If that situation is familiar, the problem is almost certainly not the one you think it is.

The diversification strategy was not a poor decision. In most cases, the stall is a capacity problem.

When companies and their customers were adjusting to a new reality of higher tariffs, many executives earmarked supply chain diversification as a top priority. Few allocated the resources to support it. Diversification was treated as a side project for supply chain teams on top of their existing responsibilities, or handed to China-based teams, on the assumption that the effort would advance on its own.

The predictable result was a validated pilot and little beyond it. Suppliers were identified in emerging markets. Pricing may even have come in competitive. That confirmed the strategy was feasible — but a feasible strategy and a diversified supply chain are not the same thing, and the gap between them is where the work actually lives.

That work is the management of emerging-market suppliers after they have been identified: follow-on engineering support, tooling investment, sustained project ownership by domestic teams competing against a dozen other priorities, and — eventually — real production orders. It is where momentum quietly dwindles.

So companies backslide. A target of 10–15% of production sourced from emerging markets becomes, in practice, a qualified source ex-China that exists on paper while volume stays concentrated at the incumbent. It is rarely a decision. It is organizational inertia. Inventory is needed, so the next order goes to the supplier who is known, fast, and already tooled — not to the new source in India, Vietnam, or Mexico. And the incumbent, having gotten wind of the diversification effort, has often sharpened its ex-works pricing and grown noticeably more responsive.
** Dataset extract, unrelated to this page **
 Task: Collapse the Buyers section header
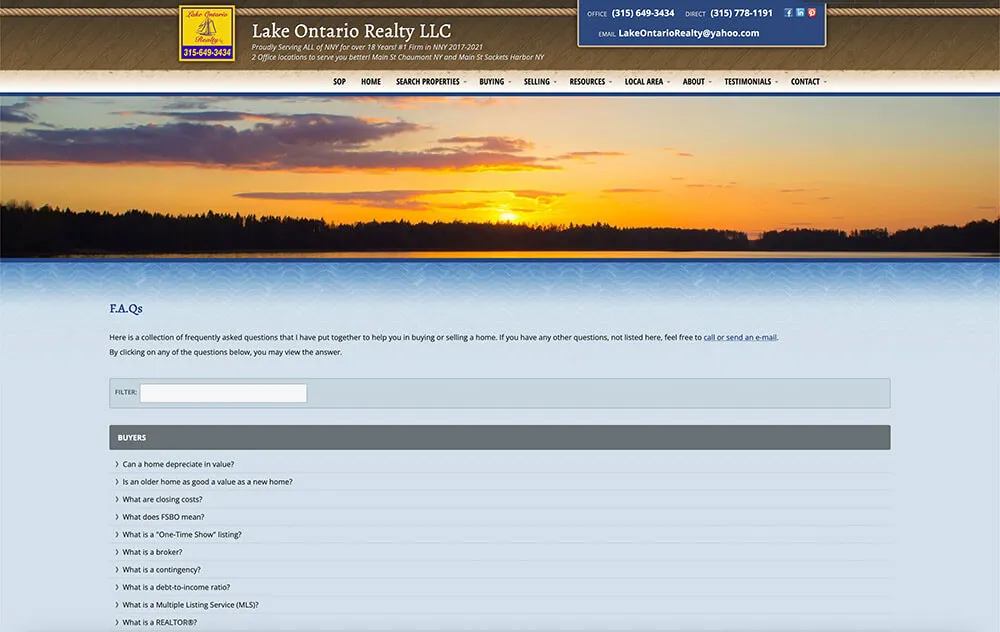point(499,438)
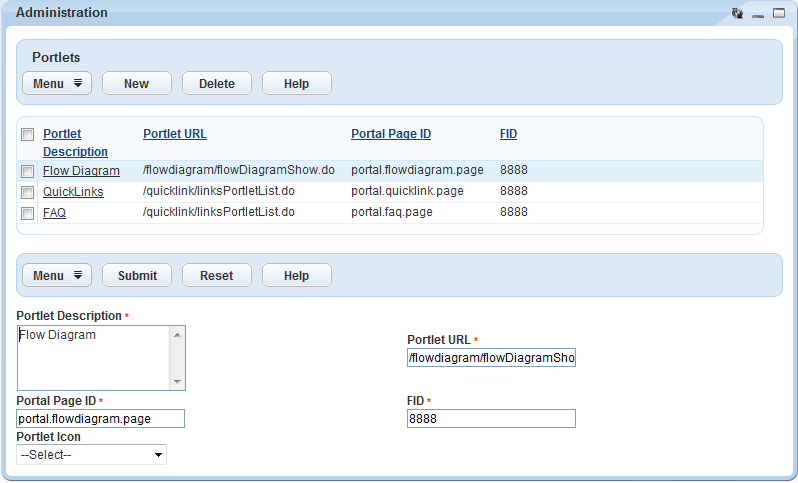This screenshot has width=798, height=483.
Task: Click the New portlet button
Action: [136, 84]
Meanwhile the line about reducing single-source and single-market concentration risk stays on the board slide. The initiative itself has stalled, and the foreign suppliers you qualified have seen this movie before. They recognize a buyer whose volumes are never going to materialize, and they quietly reprioritize you behind the customers whose orders do. The longer the stall runs, the more standing you lose with the very source you spent real money to qualify.

This is the part that rarely makes it onto the slide. Half-diversified is arguably the worst place to be.

You have absorbed the early qualification costs and captured almost none of the resilience the effort was meant to buy. The concentration exposure you set out to fix is still sitting on your books, now underneath a layer of false confidence, because the initiative was reported upward as progress. The board believes the risk was addressed. It was not. Should the crisis you were diversifying against actually arrive, that gap stops being an operational footnote and becomes a question about what leadership told its directors.

By this point most leaders can see the shape of the problem. What they are missing is a way to fix it that holds up economically.

The two obvious options both fail. Standing up a dedicated foreign team to carry diversification past the pilot is difficult to justify for an effort that is supposed to be finite — too much fixed cost, too slow, too permanent for a temporary need. The other obvious move — leaning on trading companies or turnkey “manufacturing-as-a-service” providers — solves the wrong problem. These intermediaries can mask lingering tier-2 exposure to Mainland China — a “diversified” supplier whose own inputs still trace back to the source you were trying to move away from, leaving the original concentration risk intact beneath a new address. And because the intermediary profits from sitting in the middle of the relationship, its incentive is to keep you dependent on it, not to make your suppliers production-ready and then step back. That is the opposite of what diversification is supposed to buy you: control.

Which leaves the actual requirement easy to name and hard to source: someone whose defined job — not their fifth priority — is to keep the diversification moving through the messy middle, for exactly as long as the transition takes and no longer. Getting new suppliers production-ready takes sustained, owned effort on the ground. In most cases, it cannot be done over email.

Senior leadership still values what a diversified supply chain would provide. But outside of an immediate crisis, it remains hard to allocate the resources to those championing the effort, and so the effort waits for a crisis to make it urgent again.

The companies that finish diversifying are not better at strategy than the ones that stall. They simply made sure someone owned the part that comes after the pilot.

Who owns it on your team once the pilot is done?